Exactly the lines from the start of the entries through the line with "1366x768 pixels." are required in the output, with no pictures among them.

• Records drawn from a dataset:
· · · ·
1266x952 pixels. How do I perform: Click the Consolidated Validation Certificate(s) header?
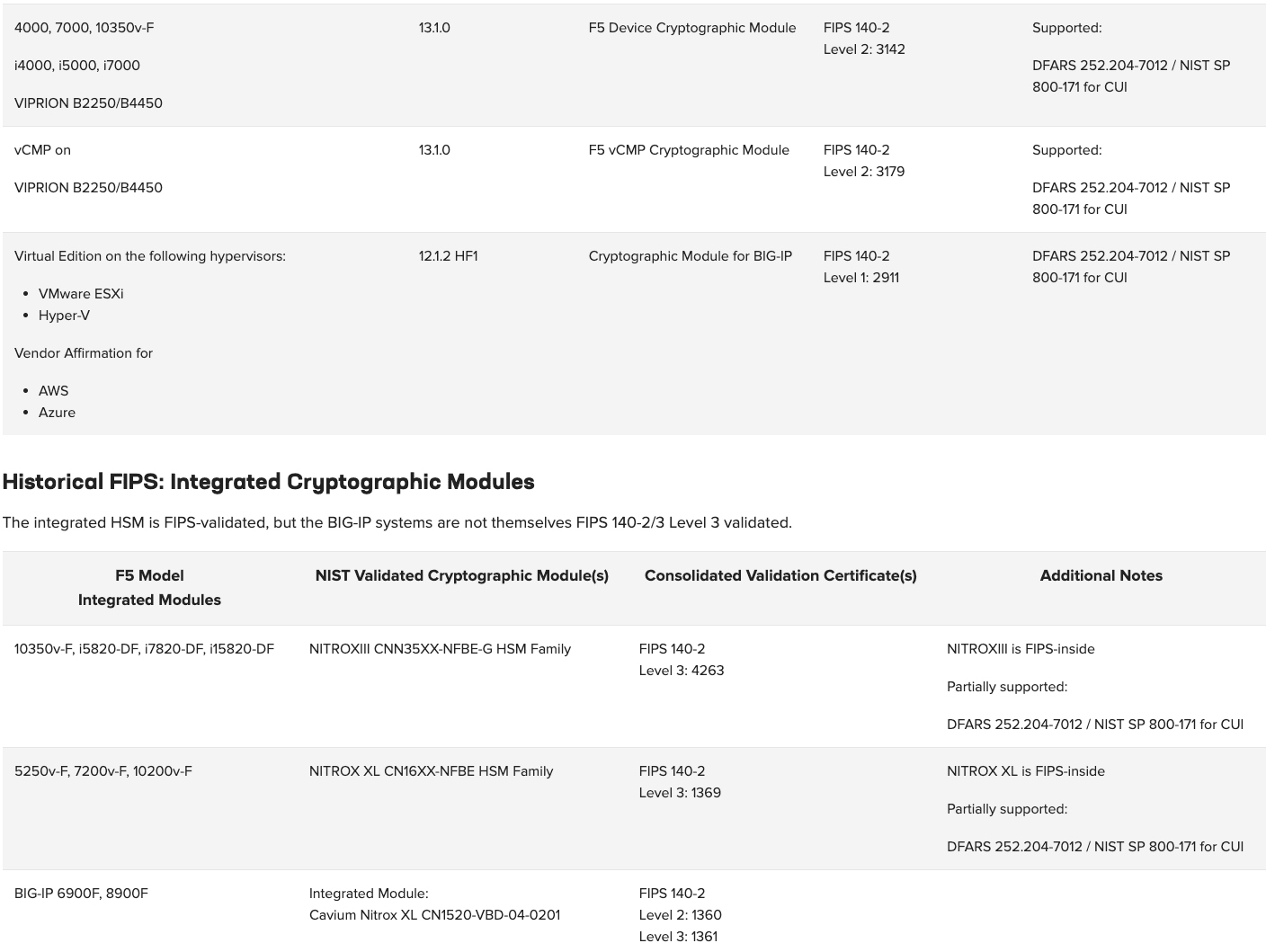click(780, 576)
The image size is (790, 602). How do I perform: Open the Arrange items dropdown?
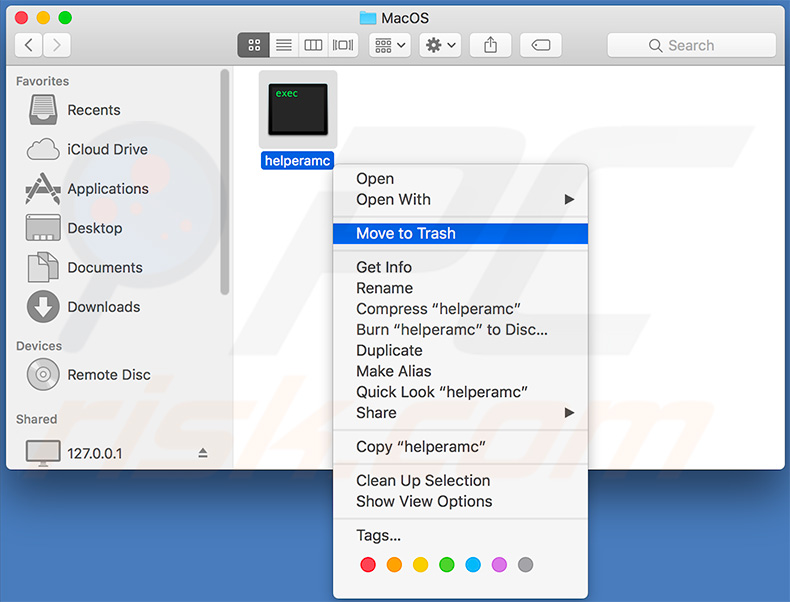(x=389, y=45)
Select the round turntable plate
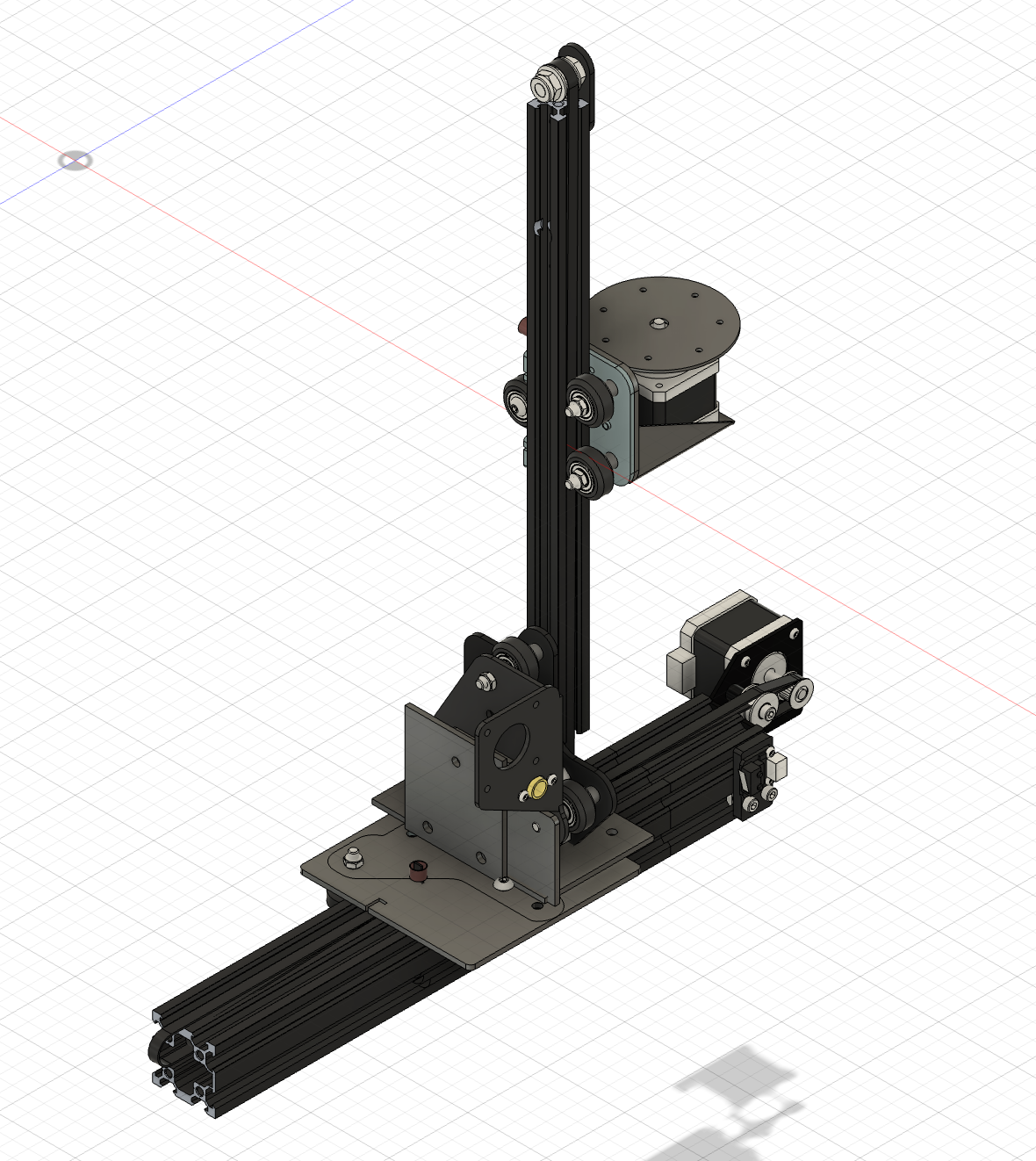 [x=665, y=324]
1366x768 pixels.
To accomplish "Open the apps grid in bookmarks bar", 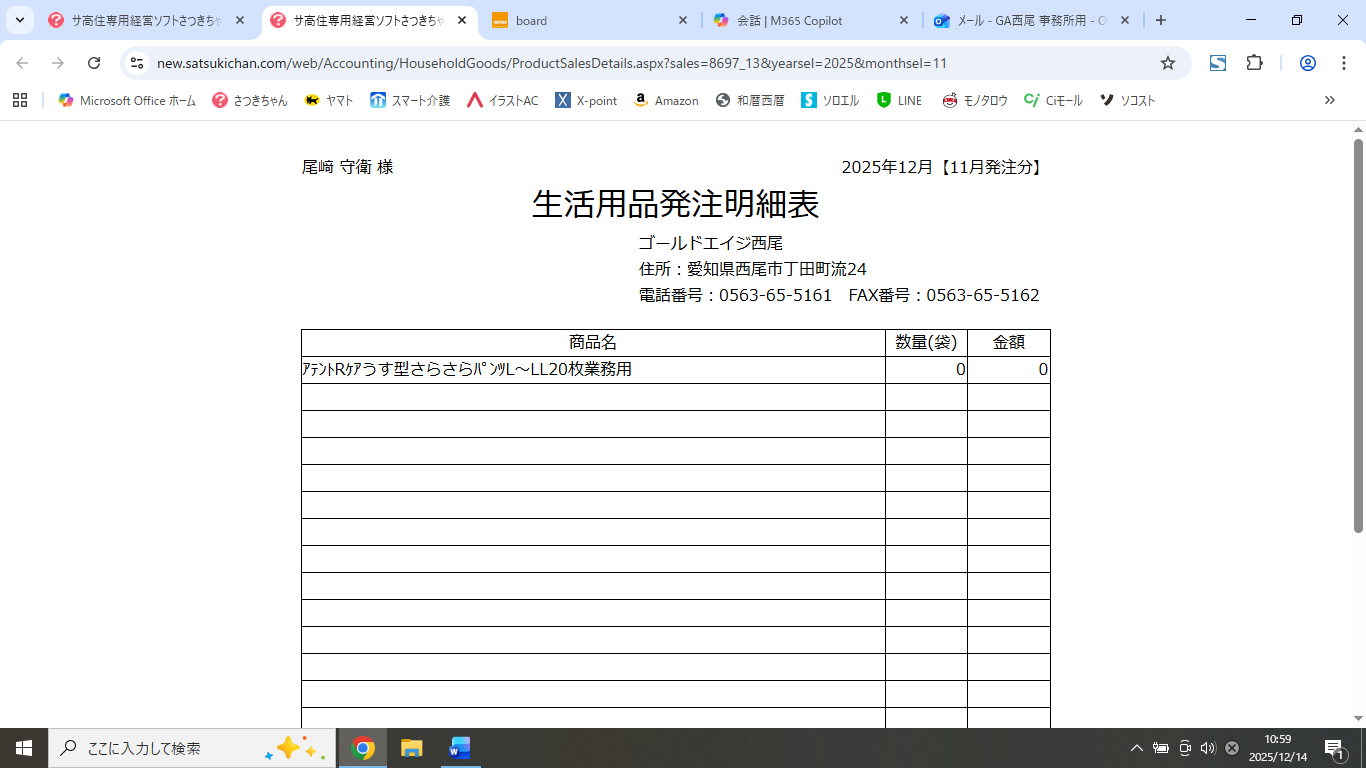I will [x=20, y=100].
· · · ·
• RESPONSE TO THE TASK:
1266x952 pixels. How do I perform: Click the Consolidated Validation Certificate(s) header?
click(780, 576)
The image size is (790, 602). How do I perform: Open the Arrange items dropdown?
(x=389, y=45)
Select the round turntable plate
 [x=665, y=324]
1366x768 pixels.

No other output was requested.